Polarization

Overview

A Polarization label represents the polarization component of an optical mode.

In the library, polarization is modeled by a normalized Jones vector

\[\begin{split}\mathbf{v} = \begin{pmatrix} a \\ b \end{pmatrix}, \qquad \|\mathbf{v}\|_2 = 1.\end{split}\]

This representation is used to compute polarization overlaps and to provide stable mode identities for comparison, caching, and composite mode labeling.

Physical meaning

For two polarization labels \(\mathbf{v}_1\) and \(\mathbf{v}_2\), the overlap is

\[\langle \mathbf{v}_1, \mathbf{v}_2 \rangle = \mathbf{v}_1^\dagger \mathbf{v}_2.\]

This overlap contributes directly to the total overlap of composite mode labels.

Since global phase is physically irrelevant for polarization, the class canonicalizes Jones vectors so that equivalent polarizations have stable representations.

Built-in polarization states

The following common polarization labels are provided:

  • Polarization.H() — horizontal

  • Polarization.V() — vertical

  • Polarization.D() — diagonal

  • Polarization.A() — anti-diagonal

  • Polarization.R() — right-circular

  • Polarization.L() — left-circular

Custom linear polarizations can also be constructed by angle, and arbitrary unitary Jones transformations can be applied.

Examples

Standard polarization states

from symop.modes.labels.polarization import Polarization

h = Polarization.H()
v = Polarization.V()
d = Polarization.D()
r = Polarization.R()

print("H =", h.jones)
print("V =", v.jones)
print("D =", d.jones)
print("R =", r.jones)

Typical output:

H = ((1+0j), 0j)
V = (0j, (1+0j))
D = ((0.7071067811865476+0j), (0.7071067811865476+0j))
R = ((0.7071067811865476+0j), -0.7071067811865476j)

Polarization overlaps

from symop.modes.labels.polarization import Polarization

h = Polarization.H()
v = Polarization.V()
d = Polarization.D()

print("⟨H|H⟩ =", h.overlap(h))
print("⟨H|V⟩ =", h.overlap(v))
print("⟨H|D⟩ =", h.overlap(d))

Expected behavior:

  • h.overlap(h) == 1

  • h.overlap(v) == 0

  • h.overlap(d) == 1 / sqrt(2)

Visualization

from symop.modes.labels.polarization import Polarization
import symop.viz as viz

pol = Polarization.D()
viz.plot(pol, title="Diagonal polarization", show=False)

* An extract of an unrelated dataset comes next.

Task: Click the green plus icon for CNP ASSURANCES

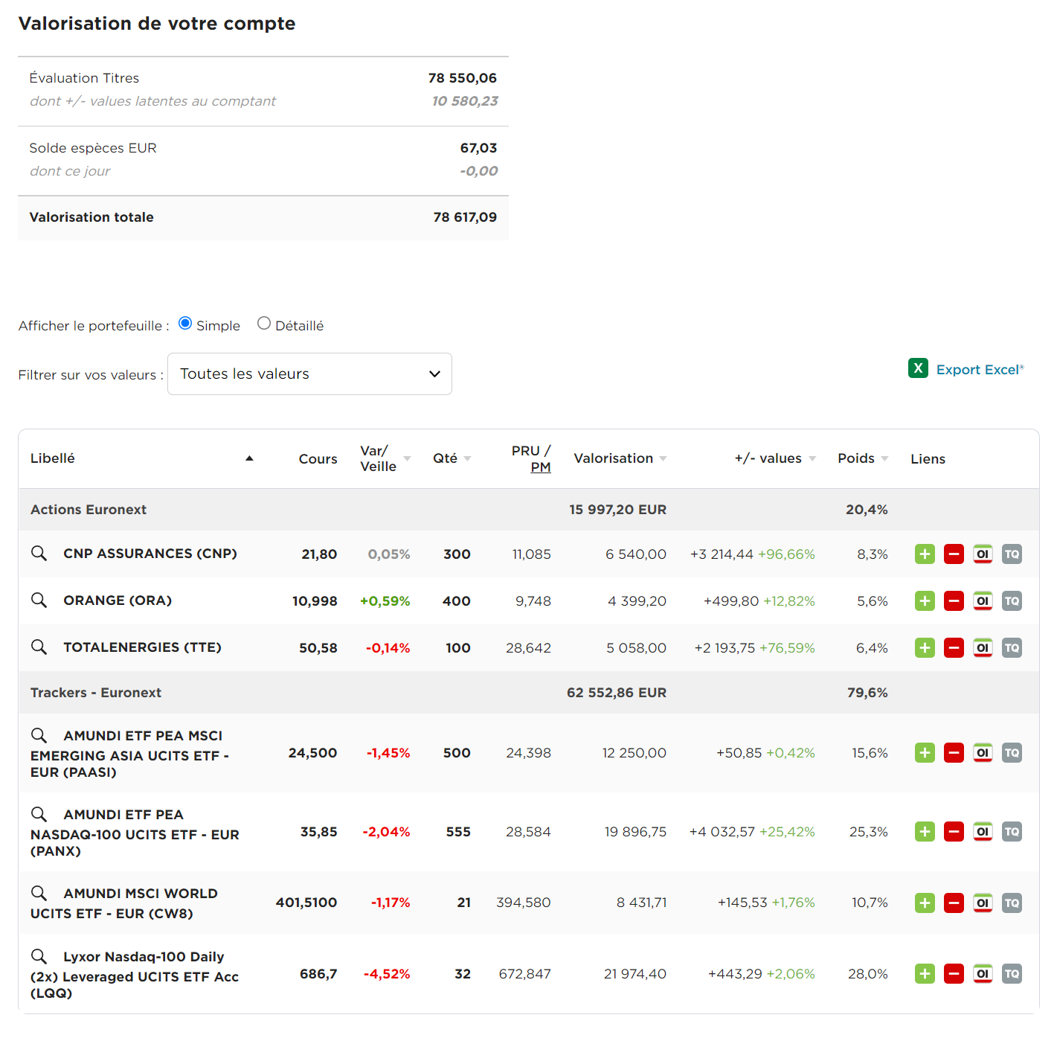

(Source code, png, hires.png, pdf)

../../_images/polarization-1.png

The polarization plot shows the polarization ellipse implied by the Jones vector.

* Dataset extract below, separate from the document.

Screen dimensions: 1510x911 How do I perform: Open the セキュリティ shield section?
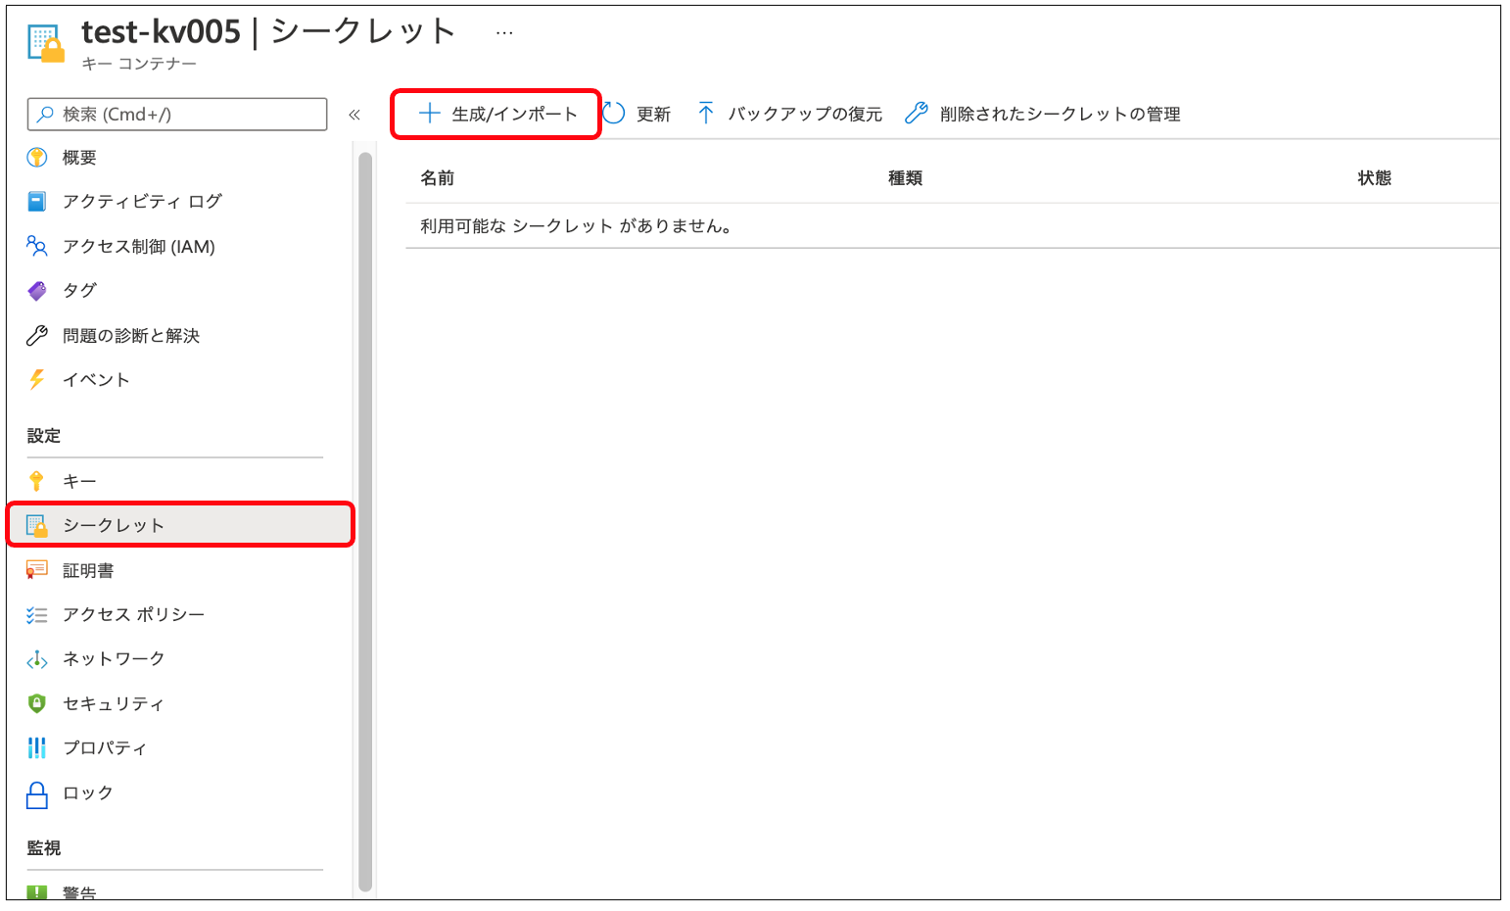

Comparing linear and circular polarization

from symop.modes.labels.polarization import Polarization
import symop.viz as viz

viz.plot(Polarization.H(), title="Horizontal polarization", show=False)
viz.plot(Polarization.R(), title="Right-circular polarization", show=False)

(Source code)

../../_images/polarization-2_00.png

(png, hires.png, pdf)

../../_images/polarization-2_01.png

(png, hires.png, pdf)

Linear polarizations produce degenerate ellipses aligned along a fixed axis, while circular polarizations produce circular trajectories.

Linear polarization by angle

import numpy as np

from symop.modes.labels.polarization import Polarization

pol = Polarization.linear(np.pi / 6)

print("Jones =", pol.jones)
Jones = ((0.8660254037844387+0j), (0.49999999999999994+0j))

This constructs a linear polarization at angle \(\theta = \pi/6\).

Rotation

import numpy as np

from symop.modes.labels.polarization import Polarization

h = Polarization.H()
rotated = h.rotated(np.pi / 4)

print("H =", h.jones)
print("rotated =", rotated.jones)
H = ((1+0j), 0j)
rotated = ((0.7071067811865476+0j), (0.7071067811865475+0j))

This applies a real rotation in Jones space and is useful for modeling basis changes such as half-wave plate action in a fixed convention.

Unitary transformation

import numpy as np

from symop.modes.labels.polarization import Polarization

h = Polarization.H()

U = (1 / np.sqrt(2)) * np.array([
    [1, 1],
    [1, -1],
], dtype=complex)

out = h.transformed(U)

print("input =", h.jones)
print("output =", out.jones)
input = ((1+0j), 0j)
output = ((0.7071067811865476+0j), (0.7071067811865476+0j))

This applies a Jones-space unitary transformation and returns the canonicalized output polarization.

Design notes

  • Polarization labels are normalized Jones vectors.

  • Global phase is removed during canonicalization.

  • Overlaps are computed by the usual Jones inner product.

  • Polarization is one component of a composite mode label.